We are delighted to announce the appointment of Dr Olivia Horsfall Turner as Chief Curator, succeeding Charles Hind who will become Chief Curator Emeritus from January 2025, after 28 years at RIBA.
Olivia has spent the last 10 years at the Victoria and Albert Museum (V&A), most recently as Senior Curator of Architecture and Design, where she was responsible for the collection of design and architectural drawings. She has published, curated, and broadcast widely on the history of architecture and contemporary practice. Previously, Olivia worked for English Heritage as an Architectural Investigator and the Survey of London as a Historian. Olivia studied History and History of Art at Cambridge and Yale and completed her PhD in Architectural History at UCL.
RIBA also takes this opportunity to express huge thanks to Charles Hind for his exceptional leadership and expertise that has grown and enriched the RIBA Collection over the past 28 years.
Reacting to the appointment, Dr Olivia Horsfall Turner, said:
"I am thrilled and honoured to be entrusted with the curatorial stewardship of the RIBA Collections. RIBA’s holdings of drawings, models, photographs, archives and rare books are of national and international significance; I am keen they should continue to grow and reflect the diversity of current practice. I am looking forward to working with the rest of the RIBA Collections team to ensure that these material records of architectural creativity realise their full potential for education, inspiration and enjoyment for as wide an audience as possible.”
Dr Adrian Steel, Director, Library and Collections, said:
“We are delighted that Dr Olivia Horsfall Turner is joining RIBA as Chief Curator. Olivia brings exceptional experience in curatorship and the history of architecture and considerable external profile to the role. Dr Horsfall Turner is joining at a time of great ambition for RIBA’s collections as it seeks to transform access for scholars, the public, RIBA members and future architects to its collections.

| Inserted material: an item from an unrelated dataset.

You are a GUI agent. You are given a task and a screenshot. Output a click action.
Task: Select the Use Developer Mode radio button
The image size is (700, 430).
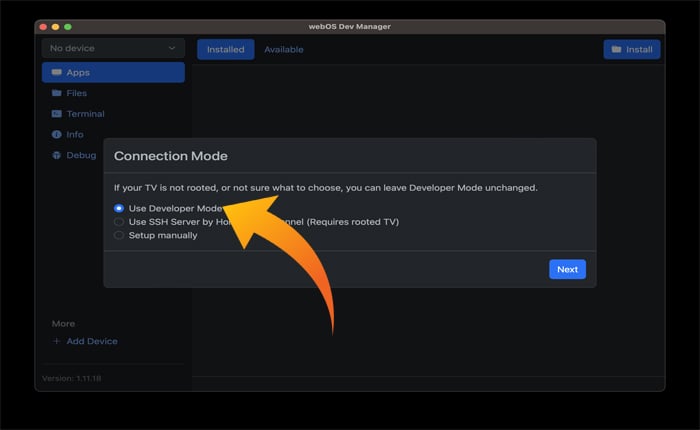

Since January 1996, RIBA has been fortunate to have Charles Hind’s expertise and leadership as our Curator of Drawings and Chief Curator. In the time that he has been with us, Charles’s contribution to the field of architectural history has been immense and his work will benefit the study of architecture and architectural culture for generations to come.”
Oliver Urquhart Irvine, Executive Director, Architecture Programmes and Collections, said:
"Dr Olivia Horsfall Turner, who brings with her very significant public facing, curatorial and academic leadership in architectural collections and history, is taking on the mantle of RIBA Chief Curator at an exciting moment when the next chapter in the history of RIBA’s world-class collections is to be written.
As we welcome Olivia, we also say goodbye to Charles Hind after 28 years at RIBA. Under Charles’s remarkable stewardship, RIBA’s collections have grown considerably as has their scholarly use and public enjoyment. Significant acquisitions made by RIBA, thanks to Charles’s energy and enthusiasm, have significantly enriched the collections and will form the bedrock of research and exhibitions for many generations to come. The partnership with the V&A was an extraordinary achievement for transforming access to the collections and Charles is passing on the mantle of Chief Curator at an exciting moment in the next chapter of RIBA’s world-class collections. Charles leaves an inspirational legacy for us all and for his successor.”
Reflecting on his time at RIBA, Charles Hind, said:
“Succeeding John Harris and Jill Lever as Curator and being part of the team that acquires, maintains and promotes the world’s most important collections relating to architecture has been a wonderful experience. So much has changed since I arrived in 1996 and I am particularly proud of my role in developing the V&A and RIBA Architecture Partnership and its Architecture Gallery, enormously expanding the type and size of archives we acquire, particularly those of Leslie Martin, Denys Lasdun, Sandy Wilson and M.J. Long and starting a new project to publish the RIBA’s Palladio Drawings Catalogue. Change though is continuous and there are certainly momentous changes ahead as we prepare the collections to move and it is time to pass on the baton, although even in retirement, I look forward to contributing.”